I'd guess the answer is that they were mostly inspired by the names of some of the German lenses that dominated when Japan was entering the camera/lens market.
- Goerz Dagor
- Leica Summicron
- Leica Summitar
- Leica Elmar
- Zeiss Biogon
- Zeiss Biotar
- Zeiss Distagon
- Zeiss Tessar
- Voigtlander Skopar
- Voigtlander Skopagon
- Schneider Xenar
- Schneider Xenon
- Rodenstock Imagon
- Rodenstock Heligon
There are at least a few dozen more that I haven't listed here, but you get the general idea--when the Japanese got involved these suffixes were all in fairly wide use.
The earliest German lens using the "ar" suffix seems to be the Ziess Unar, from the 1890s (but possibly the Goerz Frontar, which is from around the same time frame). I haven't been able to find much about where the "ar" suffix came from in either of those cases. Goerz had quite a variety of names, and I think that element of that name just happened to get copied.
In the Zeiss line, shortly after the Unar came the Protar. Those were then "bred together"1 to produce the Tessar. By then, it was starting to form a pattern for Zeiss lenses.

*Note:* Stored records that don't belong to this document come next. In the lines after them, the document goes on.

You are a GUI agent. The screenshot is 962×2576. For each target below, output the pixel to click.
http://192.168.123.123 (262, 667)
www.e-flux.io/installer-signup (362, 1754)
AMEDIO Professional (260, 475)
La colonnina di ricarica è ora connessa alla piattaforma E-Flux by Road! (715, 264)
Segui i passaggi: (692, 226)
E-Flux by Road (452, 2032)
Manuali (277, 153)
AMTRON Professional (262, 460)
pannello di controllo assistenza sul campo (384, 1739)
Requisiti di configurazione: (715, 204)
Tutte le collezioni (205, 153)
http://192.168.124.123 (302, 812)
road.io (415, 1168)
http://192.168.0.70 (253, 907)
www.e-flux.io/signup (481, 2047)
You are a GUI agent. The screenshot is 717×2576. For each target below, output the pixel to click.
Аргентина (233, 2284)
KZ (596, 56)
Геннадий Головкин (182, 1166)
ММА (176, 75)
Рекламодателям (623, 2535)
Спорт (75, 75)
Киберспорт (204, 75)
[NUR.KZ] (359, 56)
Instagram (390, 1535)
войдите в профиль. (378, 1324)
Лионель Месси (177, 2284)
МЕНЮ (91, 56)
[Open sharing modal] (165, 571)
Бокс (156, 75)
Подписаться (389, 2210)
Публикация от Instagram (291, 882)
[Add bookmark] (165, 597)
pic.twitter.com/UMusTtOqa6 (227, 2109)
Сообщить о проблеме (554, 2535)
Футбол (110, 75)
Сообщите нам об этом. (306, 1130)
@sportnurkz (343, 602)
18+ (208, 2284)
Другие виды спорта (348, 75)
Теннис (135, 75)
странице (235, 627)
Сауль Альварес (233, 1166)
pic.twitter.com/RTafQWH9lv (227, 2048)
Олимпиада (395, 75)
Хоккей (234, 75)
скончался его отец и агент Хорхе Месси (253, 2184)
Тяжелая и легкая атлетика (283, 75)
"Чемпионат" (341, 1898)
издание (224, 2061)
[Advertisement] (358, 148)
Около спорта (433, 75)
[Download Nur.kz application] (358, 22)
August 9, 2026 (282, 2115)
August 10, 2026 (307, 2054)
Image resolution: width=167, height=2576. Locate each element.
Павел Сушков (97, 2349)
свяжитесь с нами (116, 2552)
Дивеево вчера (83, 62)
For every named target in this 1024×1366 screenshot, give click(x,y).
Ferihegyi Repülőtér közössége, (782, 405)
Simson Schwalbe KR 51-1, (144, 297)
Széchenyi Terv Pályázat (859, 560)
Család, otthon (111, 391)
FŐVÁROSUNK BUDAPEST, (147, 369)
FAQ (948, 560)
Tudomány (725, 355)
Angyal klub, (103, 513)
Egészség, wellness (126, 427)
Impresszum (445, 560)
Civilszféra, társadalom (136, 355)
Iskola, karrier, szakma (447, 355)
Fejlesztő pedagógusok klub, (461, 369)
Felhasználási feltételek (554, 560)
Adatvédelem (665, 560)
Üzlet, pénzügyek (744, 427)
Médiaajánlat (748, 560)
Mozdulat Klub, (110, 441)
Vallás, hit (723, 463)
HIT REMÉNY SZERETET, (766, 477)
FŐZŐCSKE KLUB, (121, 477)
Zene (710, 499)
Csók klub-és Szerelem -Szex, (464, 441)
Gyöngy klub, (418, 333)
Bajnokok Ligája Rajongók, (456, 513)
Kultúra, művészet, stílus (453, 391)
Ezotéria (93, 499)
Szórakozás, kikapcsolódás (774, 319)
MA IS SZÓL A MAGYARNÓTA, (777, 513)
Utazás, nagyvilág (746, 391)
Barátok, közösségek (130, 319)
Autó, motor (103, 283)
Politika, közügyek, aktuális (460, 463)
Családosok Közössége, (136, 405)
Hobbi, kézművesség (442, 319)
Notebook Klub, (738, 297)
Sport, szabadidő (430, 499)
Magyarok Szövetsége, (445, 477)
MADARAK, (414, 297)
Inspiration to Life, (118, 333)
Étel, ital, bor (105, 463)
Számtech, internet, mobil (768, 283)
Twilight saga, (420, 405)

From there, the spread of names is often fairly easy to trace--for example, the Leica Elmar and Schneider Xenar are basically Tessar clones.
The "on" suffix seems to go back to the Goerz Hypergon. Like the Frontar, I haven't been able to find a real source for that name.
The "or" suffix probably comes from the Goerz Dagor. "Dagor" is apparently an initialism for "Double Anastigmatic Goerz Optical Refractor". The Dagor design was extremely successful, and has formed the basis of an immense number of lens designs since.
I'd guess the "ca" for cameras probably comes chiefly from Leica (which, if I recall correctly, is more or less a contraction of "Leitz Camera".
There were a lot of other cameras around at the time, of course, but Leica was clearly the one to beat (or at least imitate) at the time. For that matter, there's a fair argument that it still is.
- Zeiss Article on the Tessar
- Zeiss Article on the Distagon, Biogon, Hologon
- Goerz History
- Almost literally--a Tessar is basically the front elements of an Unar with the rear elements of a Protar.